James Finn Garner
When my parents were newly married, friends in Chicago threw them a “bar shower”. The gifts at that event were things like Tom Collins glasses, cocktail shakers and strainers. The one surviving gift set are beer glasses decorated with various poker hands. On this glass, one of six I still have, you can just make out that the playing cards on it are a “Royal Flush,” which is also printed on the other side. (This glass is full of my homebrew beer, but that’s a story for another time.) Before they were run through the dishwasher neglectfully, the blacks, whites and reds of the cards were quite vivid.
My dad was a beer drinker, and these were his go-to glasses. The golden Stroh’s beer that filled it had an ethereal quality when I was little. Everything about Dad had an ethereal quality, because he was a man of few words, and left a lot to his sons’ imaginations. I can remember sitting in his lap while he watched football games on TV, the smell of Right Guard and Vitalis, the warmth of the flesh that surrounded me like a nest. He would sing fight songs for schools that I don’t think existed, and make references to Bronko Nagurski, whom I was SURE never existed. Whoever would name their kid BRONCO? He gave me sips of his beer, which I hated but loved.
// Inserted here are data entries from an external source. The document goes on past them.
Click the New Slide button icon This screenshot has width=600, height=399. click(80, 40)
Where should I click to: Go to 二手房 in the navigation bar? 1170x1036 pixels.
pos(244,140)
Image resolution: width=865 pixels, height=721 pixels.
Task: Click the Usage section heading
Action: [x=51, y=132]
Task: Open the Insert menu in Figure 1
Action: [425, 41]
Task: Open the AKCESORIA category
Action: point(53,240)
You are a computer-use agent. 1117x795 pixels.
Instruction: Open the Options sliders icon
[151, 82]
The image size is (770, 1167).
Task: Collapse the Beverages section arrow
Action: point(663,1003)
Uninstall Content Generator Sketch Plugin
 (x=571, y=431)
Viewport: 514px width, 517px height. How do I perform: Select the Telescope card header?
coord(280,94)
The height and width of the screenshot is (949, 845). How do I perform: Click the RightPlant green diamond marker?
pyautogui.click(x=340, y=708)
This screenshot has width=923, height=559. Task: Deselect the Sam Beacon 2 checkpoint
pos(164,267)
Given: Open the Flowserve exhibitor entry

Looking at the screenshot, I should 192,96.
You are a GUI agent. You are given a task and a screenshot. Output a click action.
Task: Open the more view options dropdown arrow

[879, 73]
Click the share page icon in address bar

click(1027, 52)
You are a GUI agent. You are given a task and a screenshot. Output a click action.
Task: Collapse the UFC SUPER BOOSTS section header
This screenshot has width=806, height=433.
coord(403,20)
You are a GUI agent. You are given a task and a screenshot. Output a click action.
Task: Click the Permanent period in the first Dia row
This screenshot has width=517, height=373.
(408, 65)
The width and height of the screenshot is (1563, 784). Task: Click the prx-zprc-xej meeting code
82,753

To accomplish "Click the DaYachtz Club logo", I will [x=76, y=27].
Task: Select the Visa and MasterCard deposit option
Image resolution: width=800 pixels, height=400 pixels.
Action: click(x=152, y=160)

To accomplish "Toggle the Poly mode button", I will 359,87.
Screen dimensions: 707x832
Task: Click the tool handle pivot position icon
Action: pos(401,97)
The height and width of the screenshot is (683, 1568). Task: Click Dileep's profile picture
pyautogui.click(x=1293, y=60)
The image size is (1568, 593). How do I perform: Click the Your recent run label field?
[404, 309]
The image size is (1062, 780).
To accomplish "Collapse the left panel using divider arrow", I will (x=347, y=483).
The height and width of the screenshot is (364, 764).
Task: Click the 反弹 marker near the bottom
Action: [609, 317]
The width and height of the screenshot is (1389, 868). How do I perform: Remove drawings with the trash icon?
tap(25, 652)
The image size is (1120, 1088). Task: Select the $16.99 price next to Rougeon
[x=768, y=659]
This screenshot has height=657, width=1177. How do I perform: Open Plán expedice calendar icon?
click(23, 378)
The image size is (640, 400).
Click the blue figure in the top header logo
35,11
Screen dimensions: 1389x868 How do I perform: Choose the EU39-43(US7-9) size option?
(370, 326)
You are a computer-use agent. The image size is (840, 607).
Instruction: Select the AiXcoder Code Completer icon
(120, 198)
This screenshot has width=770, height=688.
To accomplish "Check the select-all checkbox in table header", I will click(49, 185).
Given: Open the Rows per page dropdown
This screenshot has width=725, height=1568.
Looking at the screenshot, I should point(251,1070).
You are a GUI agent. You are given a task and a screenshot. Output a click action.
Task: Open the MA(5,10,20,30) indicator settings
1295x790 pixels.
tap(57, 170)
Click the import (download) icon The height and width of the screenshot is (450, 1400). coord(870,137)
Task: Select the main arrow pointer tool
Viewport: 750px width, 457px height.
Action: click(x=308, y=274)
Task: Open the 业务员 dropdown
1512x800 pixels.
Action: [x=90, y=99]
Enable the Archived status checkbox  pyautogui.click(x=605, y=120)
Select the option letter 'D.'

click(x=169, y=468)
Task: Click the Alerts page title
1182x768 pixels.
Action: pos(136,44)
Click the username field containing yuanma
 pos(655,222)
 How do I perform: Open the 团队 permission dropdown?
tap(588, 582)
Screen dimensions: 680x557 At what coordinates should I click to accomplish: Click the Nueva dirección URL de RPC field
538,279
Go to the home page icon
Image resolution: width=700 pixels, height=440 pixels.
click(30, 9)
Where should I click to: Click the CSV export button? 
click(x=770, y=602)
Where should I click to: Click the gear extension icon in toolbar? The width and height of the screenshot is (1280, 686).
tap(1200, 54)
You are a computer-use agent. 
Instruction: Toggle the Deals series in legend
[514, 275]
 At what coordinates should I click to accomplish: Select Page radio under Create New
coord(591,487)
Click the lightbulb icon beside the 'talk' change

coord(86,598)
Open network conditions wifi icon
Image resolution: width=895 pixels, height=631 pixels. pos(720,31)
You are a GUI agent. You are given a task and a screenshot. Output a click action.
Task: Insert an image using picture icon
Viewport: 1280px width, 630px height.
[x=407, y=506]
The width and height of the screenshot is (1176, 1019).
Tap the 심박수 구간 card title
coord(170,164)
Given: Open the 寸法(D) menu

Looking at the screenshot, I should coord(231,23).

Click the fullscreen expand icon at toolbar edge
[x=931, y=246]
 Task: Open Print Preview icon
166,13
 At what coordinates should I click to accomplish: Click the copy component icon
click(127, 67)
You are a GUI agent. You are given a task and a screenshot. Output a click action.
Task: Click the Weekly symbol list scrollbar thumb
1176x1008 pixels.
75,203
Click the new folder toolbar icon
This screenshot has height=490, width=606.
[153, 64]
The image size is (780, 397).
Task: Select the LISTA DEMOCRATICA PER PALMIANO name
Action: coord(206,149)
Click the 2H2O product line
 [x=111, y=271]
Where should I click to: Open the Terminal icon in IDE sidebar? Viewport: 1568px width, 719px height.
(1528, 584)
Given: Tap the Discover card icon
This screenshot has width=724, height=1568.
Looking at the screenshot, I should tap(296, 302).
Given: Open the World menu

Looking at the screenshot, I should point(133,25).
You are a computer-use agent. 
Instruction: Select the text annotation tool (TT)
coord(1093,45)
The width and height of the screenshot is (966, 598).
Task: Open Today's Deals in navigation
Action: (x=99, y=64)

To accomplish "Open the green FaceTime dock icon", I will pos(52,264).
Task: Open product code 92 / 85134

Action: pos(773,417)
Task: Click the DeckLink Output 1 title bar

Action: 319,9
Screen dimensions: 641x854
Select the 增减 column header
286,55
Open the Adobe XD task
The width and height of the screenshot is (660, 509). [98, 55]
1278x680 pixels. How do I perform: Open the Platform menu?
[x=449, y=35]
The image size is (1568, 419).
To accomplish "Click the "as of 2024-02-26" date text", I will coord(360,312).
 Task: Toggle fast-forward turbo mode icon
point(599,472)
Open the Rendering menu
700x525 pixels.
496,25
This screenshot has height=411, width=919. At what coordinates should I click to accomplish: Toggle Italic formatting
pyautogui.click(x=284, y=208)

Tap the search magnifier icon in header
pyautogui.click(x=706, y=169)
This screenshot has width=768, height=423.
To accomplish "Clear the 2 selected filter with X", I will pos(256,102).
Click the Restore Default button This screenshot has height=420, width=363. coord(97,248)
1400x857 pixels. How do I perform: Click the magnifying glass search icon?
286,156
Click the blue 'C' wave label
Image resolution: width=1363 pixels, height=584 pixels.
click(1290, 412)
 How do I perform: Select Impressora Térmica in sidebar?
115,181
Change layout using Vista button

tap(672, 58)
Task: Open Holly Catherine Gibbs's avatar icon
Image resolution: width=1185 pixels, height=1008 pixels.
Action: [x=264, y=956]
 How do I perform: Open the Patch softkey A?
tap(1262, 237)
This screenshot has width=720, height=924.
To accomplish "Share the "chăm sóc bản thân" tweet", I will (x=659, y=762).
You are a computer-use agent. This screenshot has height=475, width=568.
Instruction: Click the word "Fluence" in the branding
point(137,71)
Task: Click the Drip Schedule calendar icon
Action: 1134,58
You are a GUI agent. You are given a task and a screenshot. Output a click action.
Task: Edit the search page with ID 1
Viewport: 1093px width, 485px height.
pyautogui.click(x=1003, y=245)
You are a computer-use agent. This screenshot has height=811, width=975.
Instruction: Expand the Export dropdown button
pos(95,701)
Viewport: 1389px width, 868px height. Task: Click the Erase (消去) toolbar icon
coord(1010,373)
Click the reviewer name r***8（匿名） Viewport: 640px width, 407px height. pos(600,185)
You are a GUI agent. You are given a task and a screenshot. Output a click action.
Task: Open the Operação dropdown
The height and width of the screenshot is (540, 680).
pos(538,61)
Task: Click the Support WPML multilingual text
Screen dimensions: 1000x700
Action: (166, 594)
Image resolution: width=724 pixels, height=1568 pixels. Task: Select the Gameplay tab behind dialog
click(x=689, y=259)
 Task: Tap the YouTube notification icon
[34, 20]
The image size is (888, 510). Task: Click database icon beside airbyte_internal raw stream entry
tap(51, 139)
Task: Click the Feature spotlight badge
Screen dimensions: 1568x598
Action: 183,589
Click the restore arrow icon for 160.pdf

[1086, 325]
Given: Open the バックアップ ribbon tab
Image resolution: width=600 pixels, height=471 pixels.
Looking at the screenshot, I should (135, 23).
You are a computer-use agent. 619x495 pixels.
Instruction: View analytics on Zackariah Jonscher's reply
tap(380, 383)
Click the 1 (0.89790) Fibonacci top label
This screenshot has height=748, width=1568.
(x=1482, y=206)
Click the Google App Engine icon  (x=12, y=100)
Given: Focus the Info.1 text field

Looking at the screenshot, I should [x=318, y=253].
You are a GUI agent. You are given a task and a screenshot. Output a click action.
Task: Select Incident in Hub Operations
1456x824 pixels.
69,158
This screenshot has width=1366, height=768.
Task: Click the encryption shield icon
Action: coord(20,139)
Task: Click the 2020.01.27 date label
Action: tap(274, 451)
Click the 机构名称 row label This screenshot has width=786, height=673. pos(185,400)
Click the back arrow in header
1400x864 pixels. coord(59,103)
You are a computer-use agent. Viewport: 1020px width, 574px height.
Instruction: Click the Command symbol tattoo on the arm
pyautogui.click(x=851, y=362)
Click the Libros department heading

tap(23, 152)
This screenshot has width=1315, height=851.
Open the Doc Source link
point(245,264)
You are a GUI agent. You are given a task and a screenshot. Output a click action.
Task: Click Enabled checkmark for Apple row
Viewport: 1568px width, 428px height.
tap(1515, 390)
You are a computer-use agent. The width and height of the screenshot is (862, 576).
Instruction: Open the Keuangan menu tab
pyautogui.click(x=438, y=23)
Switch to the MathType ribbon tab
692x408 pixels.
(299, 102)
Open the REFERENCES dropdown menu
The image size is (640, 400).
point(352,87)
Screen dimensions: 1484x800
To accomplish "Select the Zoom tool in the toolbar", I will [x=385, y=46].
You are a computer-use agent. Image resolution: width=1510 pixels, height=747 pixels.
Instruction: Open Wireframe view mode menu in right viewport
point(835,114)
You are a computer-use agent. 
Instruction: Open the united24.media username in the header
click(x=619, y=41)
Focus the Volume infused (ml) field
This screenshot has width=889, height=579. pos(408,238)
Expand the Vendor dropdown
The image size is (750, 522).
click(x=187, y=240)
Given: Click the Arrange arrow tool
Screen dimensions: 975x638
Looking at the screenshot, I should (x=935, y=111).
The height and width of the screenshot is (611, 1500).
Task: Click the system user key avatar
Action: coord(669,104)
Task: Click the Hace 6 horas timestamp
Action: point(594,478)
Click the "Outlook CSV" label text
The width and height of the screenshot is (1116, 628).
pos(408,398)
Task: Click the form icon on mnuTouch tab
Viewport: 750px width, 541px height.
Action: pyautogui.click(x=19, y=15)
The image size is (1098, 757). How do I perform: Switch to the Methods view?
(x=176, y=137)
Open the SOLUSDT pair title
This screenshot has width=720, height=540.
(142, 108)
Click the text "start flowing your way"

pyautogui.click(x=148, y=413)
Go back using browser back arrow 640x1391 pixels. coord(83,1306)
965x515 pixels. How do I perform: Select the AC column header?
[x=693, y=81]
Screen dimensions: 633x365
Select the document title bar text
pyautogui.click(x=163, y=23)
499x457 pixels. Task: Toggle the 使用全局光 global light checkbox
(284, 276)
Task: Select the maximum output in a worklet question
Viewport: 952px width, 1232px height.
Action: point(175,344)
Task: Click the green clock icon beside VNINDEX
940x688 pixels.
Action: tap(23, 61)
These glasses give off an air of mid-1950s surety. Conviviality and confidence. Neighborhood cocktail parties, bonhomie and optimism. I grew up in the Detroit suburbs. The early 1960s was a bustling time there, witnessing a prosperity (for most) that wasn’t seen again until Silicon Valley. Soon the civil rights movement and the Viet Nam protests commanded people’s attention, and auto executives began wearing wider lapels, though not the guys in finance, like my dad. I wonder if he ever reflected on these beer glasses, whether they ever gave him a pang of nostalgia, or a frisson of regret or loss, or an amazement at the velocity/rapacity of Time.
Neighborhood cocktail parties became fewer and fewer as families grew older and the neighbors hit later middle age. My dad was a terrible loner and didn’t miss them. His habit was to go to what Michiganders call the “party store” at 10 pm to buy the next morning’s Free Press and a quart of beer. He would then pore over that paper in his boxers and drink that Stroh’s. I don’t think he was an alcoholic, but the beer did help kill that taciturn, thoughtful man at an early age. And with him went his thoughts, about marriage, his sons, happiness, God and the future. When I drink from these glasses now, I toast him quietly, wishing for him a few more years of life, enjoyment and contemplation.